Factors that Affect Iron Absorption
Items that can decrease the body’s absorption of iron include:
- dietary or supplemental calcium
- some of the proteins found in soybeans
- dietary fibre
- phytates, found in legumes and whole grains
- plant-based compounds called polyphenols, including tannins (found in tea, wine, fruits, vegetables, nuts)
Items that can increase the body’s absorption of non-heme iron include:
- heme iron (found in meat, poultry and fish)
- vitamin C (orange juice, citrus fruits).
Should you take an iron supplement with water?
It’s hard to swallow any supplement without water! Iron supplements are best absorbed when taken with an 8-ounce glass of water on an empty stomach.
Orange juice can be substituted for water (or a squeeze of lemon in your water) for enhanced iron absorption. However, certain beverages should be avoided because they can inhibit iron absorption, including:
- milk or other calcium-rich drinks
- beverages high in caffeine
Why should you drink orange juice with an iron supplement?

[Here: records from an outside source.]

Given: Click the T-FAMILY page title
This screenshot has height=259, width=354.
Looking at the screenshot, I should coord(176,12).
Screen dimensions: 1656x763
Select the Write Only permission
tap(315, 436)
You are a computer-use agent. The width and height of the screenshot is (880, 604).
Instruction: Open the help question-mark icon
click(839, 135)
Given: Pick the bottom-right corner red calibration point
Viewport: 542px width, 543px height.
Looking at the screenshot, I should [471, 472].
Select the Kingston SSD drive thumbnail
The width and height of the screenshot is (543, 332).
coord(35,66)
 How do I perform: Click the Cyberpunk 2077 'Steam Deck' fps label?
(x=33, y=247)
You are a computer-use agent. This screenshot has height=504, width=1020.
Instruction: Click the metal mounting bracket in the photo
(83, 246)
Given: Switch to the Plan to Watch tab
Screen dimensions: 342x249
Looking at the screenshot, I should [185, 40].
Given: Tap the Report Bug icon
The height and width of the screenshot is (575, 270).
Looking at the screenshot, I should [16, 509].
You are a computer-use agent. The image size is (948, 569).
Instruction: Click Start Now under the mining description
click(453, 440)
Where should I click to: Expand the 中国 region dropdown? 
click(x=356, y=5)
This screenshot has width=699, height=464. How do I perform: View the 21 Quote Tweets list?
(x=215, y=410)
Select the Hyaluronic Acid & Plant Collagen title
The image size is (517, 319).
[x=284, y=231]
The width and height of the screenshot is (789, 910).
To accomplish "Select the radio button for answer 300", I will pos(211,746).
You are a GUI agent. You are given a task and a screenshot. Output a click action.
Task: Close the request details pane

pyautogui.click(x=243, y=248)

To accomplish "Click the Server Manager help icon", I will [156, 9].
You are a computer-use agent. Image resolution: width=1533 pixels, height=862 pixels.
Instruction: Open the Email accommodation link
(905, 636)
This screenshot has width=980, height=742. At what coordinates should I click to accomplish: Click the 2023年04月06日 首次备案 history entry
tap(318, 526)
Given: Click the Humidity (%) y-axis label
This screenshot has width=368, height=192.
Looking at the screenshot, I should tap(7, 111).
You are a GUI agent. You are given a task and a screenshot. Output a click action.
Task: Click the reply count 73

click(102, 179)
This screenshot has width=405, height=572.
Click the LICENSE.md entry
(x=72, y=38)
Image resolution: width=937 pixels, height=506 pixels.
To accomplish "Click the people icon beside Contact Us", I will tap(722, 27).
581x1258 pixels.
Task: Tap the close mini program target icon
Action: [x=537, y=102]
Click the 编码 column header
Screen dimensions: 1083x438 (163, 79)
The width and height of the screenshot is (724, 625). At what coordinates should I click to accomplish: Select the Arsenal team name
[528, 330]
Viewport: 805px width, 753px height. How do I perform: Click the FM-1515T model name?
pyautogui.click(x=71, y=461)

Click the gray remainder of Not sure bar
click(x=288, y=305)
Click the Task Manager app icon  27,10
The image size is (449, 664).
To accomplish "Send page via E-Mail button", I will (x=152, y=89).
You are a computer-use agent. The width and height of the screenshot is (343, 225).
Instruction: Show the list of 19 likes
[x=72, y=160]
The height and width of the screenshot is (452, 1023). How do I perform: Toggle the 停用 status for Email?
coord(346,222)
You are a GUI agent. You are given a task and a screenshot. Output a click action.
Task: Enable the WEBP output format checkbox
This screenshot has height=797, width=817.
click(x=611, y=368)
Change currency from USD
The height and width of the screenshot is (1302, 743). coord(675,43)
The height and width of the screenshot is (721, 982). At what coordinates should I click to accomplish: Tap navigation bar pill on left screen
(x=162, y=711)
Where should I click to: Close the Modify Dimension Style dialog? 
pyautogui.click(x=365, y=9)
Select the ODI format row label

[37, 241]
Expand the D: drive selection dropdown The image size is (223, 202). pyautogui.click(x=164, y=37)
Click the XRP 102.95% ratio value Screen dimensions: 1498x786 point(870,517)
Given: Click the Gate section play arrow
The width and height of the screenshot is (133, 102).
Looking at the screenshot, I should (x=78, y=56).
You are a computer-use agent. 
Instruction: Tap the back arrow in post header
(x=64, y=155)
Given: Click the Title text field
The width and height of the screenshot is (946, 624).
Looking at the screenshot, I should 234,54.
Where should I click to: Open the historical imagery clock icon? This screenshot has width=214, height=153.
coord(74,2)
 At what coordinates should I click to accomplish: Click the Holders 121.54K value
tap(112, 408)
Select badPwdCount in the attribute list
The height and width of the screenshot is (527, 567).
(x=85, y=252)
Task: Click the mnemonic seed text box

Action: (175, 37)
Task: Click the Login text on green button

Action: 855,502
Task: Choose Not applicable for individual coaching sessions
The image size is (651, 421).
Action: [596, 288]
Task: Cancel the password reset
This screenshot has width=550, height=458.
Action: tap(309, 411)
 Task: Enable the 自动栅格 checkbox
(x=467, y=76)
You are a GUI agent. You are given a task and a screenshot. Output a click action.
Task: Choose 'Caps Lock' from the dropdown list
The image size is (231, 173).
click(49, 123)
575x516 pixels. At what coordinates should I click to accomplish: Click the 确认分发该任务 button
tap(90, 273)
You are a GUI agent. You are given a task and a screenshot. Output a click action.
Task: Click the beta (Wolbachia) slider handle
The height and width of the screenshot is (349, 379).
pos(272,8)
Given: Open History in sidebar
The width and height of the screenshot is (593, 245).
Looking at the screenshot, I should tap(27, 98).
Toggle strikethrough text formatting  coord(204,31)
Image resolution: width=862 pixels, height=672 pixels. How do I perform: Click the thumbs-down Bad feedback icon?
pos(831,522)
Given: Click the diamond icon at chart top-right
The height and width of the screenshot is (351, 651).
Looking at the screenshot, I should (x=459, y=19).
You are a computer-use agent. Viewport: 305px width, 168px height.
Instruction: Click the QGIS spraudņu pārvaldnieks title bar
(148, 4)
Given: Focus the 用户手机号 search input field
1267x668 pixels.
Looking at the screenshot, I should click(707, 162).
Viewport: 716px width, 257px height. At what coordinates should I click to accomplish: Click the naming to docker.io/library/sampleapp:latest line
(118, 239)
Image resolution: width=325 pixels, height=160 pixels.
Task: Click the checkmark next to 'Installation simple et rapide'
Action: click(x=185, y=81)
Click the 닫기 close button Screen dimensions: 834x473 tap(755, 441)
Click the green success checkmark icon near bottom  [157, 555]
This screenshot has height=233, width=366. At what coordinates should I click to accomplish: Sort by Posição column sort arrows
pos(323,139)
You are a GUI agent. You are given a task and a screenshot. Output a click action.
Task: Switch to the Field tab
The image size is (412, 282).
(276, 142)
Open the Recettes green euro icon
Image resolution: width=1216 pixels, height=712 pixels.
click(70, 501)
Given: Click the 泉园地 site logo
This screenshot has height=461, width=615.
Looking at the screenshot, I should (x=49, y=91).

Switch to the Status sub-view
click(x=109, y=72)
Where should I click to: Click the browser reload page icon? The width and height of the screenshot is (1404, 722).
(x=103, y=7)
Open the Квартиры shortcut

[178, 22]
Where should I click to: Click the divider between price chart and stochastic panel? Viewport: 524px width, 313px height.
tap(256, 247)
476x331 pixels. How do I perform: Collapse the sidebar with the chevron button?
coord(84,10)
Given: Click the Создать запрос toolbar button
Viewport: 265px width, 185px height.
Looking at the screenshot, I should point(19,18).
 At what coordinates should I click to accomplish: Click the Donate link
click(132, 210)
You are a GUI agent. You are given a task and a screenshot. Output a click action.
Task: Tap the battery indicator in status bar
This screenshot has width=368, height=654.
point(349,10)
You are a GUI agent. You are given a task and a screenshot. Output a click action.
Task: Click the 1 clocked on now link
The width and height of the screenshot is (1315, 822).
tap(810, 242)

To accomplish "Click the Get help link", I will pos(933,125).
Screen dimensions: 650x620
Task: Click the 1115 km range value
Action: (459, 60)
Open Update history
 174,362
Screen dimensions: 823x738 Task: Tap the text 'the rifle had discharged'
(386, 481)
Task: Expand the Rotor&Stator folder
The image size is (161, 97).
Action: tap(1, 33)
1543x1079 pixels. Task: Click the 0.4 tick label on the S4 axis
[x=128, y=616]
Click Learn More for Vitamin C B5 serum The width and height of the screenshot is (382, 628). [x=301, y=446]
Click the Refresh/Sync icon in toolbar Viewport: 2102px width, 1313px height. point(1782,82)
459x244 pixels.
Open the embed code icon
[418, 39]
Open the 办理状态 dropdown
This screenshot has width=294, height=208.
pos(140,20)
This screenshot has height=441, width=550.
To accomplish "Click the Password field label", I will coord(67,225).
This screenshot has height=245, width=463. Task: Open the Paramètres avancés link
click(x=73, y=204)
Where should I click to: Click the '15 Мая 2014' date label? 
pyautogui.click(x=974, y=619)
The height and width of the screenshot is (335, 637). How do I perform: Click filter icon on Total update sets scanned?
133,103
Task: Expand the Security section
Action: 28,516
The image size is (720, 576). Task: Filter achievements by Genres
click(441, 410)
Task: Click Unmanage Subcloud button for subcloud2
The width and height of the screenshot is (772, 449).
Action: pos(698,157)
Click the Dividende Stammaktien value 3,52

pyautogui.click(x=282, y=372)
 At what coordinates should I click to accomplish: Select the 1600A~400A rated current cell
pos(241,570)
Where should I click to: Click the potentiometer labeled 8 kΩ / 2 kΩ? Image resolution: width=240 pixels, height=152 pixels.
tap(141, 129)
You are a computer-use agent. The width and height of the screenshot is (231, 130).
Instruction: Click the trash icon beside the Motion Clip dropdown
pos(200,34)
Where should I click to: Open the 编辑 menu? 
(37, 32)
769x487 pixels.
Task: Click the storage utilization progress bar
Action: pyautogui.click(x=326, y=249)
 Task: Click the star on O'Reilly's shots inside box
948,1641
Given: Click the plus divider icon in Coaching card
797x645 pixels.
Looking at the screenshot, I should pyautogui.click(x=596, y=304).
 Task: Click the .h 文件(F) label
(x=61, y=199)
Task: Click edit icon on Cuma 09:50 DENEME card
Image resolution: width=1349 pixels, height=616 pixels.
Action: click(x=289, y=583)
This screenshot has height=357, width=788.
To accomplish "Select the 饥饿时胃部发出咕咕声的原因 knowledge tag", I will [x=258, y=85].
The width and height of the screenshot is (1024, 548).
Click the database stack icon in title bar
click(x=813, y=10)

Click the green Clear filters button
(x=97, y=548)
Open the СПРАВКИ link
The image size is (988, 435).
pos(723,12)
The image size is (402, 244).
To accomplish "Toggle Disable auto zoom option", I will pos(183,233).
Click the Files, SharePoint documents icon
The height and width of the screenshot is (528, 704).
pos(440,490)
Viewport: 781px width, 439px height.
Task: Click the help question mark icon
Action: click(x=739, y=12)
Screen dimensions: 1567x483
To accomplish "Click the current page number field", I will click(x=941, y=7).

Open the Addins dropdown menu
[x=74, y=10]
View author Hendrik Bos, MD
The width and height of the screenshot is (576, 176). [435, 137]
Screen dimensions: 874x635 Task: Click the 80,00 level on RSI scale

Vitamin C and citric acid are often touted by nutrition experts as “iron boosters.” That’s why orange juice, vitamin C and lemonade are suggested with iron supplements.
One of the simplest ways to improve the body’s absorption of non-heme iron is the addition of Vitamin C: simply adding a squeeze of lemon to your water or taking a vitamin C supplement can help you get the most out of your iron-rich foods or iron supplements.
Some foods and supplements you consume that could be iron inhibitors, such as coffee, tea, antacid tablets and dairy products.
Where is the iron absorbed?
The majority of the iron absorbed from digested food sources or supplements is absorbed in the small intestine, specifically the duodenum. Iron enters the stomach where it is exposed to stomach acid and changed into a form that allows it to be easily absorbed. From there it enters the mucosal sites of the duodenum (the first section of the small intestine) where most of the iron absorption takes place.
How long does it take for iron to dissolve in the stomach?
Most iron supplements dissolve in the stomach in approximately 20-30 minutes.
Some supplements claim to have a slow release mechanism. These vitamins and pills usually rely on a chemical coating to slow down the absorption. For example, a probiotic supplement may use an enteric coating to help it survive the acidic environment of your stomach.
Can I take more than the recommended dose of iron?
Do not take more than the recommended dose of iron. It is important that you take an iron supplement according to the directions on the packaging, unless otherwise directed by your doctor or healthcare provider.